At around 3 am this Friday (11), an explosion produced a beam of light that could be seen from tens of kilometers away. “Day turned into night! I was more afraid of the light than the explosion,” said Serguei, as he calmly tried to balance himself on the rubble of what was left of his livelihood, a car wash built 6 years ago in the back of the old movie theater. of the city.
Barishivka is located along the E40 highway, which connects Kiev with Ukraine’s second-largest city, Kharkiv, and the Russian border.
Since the country began preparations to defend itself against an imminent Russian occupation, the Ukrainian army has taken over the old municipal stadium of Barishivka to use it as a base for some troops and military equipment.
Built in the Soviet period, the stadium is located in the center of the city, next to the old cinema and a few hundred meters from residential buildings that stretch over long blocks.
It is suspected that the Russian army, in its campaign to tighten the siege of Kiev, launched a 9K720 Iskander cruise missile at Barishivka in the early hours of Friday (11).
The Iskander is a missile armed with different warheads, including one for cluster bombs and one for high explosive fragmentation. It also has a ground penetrator for breaking through bunkers and an electromagnetic pulse device for anti-radar missions.

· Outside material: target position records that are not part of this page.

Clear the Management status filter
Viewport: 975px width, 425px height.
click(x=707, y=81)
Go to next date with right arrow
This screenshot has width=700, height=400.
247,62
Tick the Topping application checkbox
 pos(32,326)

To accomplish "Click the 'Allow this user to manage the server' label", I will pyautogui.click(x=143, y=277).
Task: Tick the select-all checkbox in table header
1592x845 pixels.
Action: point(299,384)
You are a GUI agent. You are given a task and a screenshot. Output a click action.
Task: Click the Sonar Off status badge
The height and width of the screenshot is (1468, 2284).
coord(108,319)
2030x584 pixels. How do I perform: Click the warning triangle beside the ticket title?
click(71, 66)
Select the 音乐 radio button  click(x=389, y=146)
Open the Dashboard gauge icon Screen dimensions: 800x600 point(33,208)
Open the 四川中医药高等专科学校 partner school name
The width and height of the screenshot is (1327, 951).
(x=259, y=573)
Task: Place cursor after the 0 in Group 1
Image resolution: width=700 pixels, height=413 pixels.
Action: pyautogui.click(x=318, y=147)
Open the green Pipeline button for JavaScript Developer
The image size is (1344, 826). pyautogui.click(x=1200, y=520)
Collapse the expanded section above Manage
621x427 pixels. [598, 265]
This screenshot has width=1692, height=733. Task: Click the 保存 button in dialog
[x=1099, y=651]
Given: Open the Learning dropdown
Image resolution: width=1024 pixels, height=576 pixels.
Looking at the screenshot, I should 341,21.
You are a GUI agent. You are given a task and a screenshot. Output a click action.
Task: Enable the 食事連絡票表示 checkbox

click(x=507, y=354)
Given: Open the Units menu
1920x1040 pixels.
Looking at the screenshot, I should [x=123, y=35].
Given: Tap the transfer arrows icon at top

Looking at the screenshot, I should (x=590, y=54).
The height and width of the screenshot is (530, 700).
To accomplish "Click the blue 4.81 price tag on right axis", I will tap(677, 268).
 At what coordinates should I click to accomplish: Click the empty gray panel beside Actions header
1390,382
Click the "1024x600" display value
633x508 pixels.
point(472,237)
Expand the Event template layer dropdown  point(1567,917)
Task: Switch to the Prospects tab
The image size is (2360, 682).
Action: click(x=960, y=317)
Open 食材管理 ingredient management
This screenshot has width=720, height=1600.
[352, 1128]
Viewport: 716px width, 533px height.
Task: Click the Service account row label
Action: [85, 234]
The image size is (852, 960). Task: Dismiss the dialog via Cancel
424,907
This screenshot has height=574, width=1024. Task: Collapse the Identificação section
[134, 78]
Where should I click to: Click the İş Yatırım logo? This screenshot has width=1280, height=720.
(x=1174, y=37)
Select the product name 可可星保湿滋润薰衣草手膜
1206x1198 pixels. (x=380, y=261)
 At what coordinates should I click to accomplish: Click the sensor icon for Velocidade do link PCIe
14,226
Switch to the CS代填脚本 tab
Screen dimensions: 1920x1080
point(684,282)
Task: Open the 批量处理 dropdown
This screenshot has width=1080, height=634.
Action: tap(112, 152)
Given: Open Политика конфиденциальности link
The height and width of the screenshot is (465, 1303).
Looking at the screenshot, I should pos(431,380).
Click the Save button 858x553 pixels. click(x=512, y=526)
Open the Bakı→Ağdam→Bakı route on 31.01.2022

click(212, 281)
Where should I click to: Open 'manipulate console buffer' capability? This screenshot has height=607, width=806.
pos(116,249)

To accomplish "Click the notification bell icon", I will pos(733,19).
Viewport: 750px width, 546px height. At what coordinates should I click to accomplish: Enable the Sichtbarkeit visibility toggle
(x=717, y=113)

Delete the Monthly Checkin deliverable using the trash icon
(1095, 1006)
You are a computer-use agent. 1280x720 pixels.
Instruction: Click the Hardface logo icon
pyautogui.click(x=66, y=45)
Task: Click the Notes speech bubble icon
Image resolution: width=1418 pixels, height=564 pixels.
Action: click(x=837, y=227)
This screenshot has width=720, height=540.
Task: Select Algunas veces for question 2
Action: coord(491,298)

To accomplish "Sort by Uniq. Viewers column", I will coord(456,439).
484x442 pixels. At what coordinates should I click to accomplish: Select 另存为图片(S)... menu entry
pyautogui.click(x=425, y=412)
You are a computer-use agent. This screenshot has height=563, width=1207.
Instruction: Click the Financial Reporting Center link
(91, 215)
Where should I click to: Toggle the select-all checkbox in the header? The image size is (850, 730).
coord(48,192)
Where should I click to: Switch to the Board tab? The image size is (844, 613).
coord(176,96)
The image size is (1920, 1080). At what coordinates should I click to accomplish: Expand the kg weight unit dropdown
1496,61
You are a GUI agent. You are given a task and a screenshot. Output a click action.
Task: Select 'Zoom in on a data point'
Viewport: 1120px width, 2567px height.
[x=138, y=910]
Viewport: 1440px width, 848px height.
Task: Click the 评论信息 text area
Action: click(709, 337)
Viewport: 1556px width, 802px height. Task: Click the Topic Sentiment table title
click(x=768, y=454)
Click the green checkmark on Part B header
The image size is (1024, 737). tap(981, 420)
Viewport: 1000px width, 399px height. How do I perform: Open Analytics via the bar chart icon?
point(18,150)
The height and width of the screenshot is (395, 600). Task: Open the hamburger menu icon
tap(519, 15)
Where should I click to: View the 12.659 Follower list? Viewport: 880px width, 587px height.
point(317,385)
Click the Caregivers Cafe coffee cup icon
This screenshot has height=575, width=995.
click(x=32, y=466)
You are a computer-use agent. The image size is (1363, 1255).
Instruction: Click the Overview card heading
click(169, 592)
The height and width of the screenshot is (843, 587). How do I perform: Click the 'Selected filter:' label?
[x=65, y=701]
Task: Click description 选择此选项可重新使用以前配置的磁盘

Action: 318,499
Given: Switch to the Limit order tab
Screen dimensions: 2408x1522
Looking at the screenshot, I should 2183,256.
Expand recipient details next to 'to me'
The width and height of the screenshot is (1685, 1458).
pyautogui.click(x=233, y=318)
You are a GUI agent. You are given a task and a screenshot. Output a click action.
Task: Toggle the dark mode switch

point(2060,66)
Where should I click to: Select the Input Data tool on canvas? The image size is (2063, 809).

In the center of a devastated land, covered by pieces of iron, wood chips, slabs and twisted concrete columns, countless pieces of bricks, remains of the walls and walls of the houses that used to be there, a tree more than 10 meters tall. had its thick torso pierced in several places and split in half. Leaning over, ready to fall, as if it had been blown away by a hurricane, its roughened shell was dark as if it had been scorched by the heat of something extremely hot.
Inside one of the houses still standing, a group of people had gathered to help Nina, an elderly woman loved by everyone in the neighborhood. A cow milker, she lived alone in the house. “We are here to help Nina, a kind person”, said her friend Helena.
In the space that remained of her friend’s room, Helena slowly dusted the sheets, still neatly folded inside the partially destroyed wardrobe. Lifting wooden slats that had fallen from the ceiling, she carefully piled Nina’s pillows, as well as towels, blankets, pajamas, and a few pieces of clothing on the small single bed where her friend slept.
In the next room, in what was left of the living room, his friends were trying to retrieve the china. Anything that couldn’t be salvaged—shards of glass, pages torn from some books, damaged furniture, even family photos folded into broken frames—was slowly piled up and then carried out of the house.
The resistance of Helena and her friends seems to be something common among those who live (or used to live) in that area. Across the street, families and friends had banded together to immediately rebuild what could be rebuilt.
Two men with a chainsaw were fixing the metal door of a bomb shelter; a group was trying to unblock a garage door, where a car in good condition had been stuck; people were loading groceries in cans from what was a diner into a van; an old man, with a very old tractor, was removing the rubble from the asphalt, raising a cloud of dust that spread haphazardly, with the strong and freezing wind.
There was also a mobilization inside the stadium. A man was trying to fix the engine of a military truck, which was parked next to a tank buried in debris of concrete, iron, wood and glass.
This time, so far as is known, no civilians died in the city. The report could not confirm whether there were deaths among the soldiers stationed at the stadium.
In Kiev, sirens – which warn of the risk of air strikes – continue to sound repeatedly. So far, the city has been spared attacks like the ones that hit Barishivka, less than an hour away. It should not be thought, however, that Moscow is not capable of using weapons as or more destructive than the missile launched on the nearby city against the capital.
Vladimir Putin has made it very clear that he can attack Kiev at any time.
Right now, Russian troops are trying to approach the Ukrainian capital from three fronts.
There are troops advancing from the east, which should soon dominate the city of Brovari. There are Russians coming from the north, who are trying to overcome the defenses of Chernihiv — it is the city where the Russian army would have, according to Ukraine, killed 47 civilians in an attack that hit a residential area. And the troops coming from the west, who were responsible, also according to Kiev, for the death of dozens of civilians in the city of Irpin.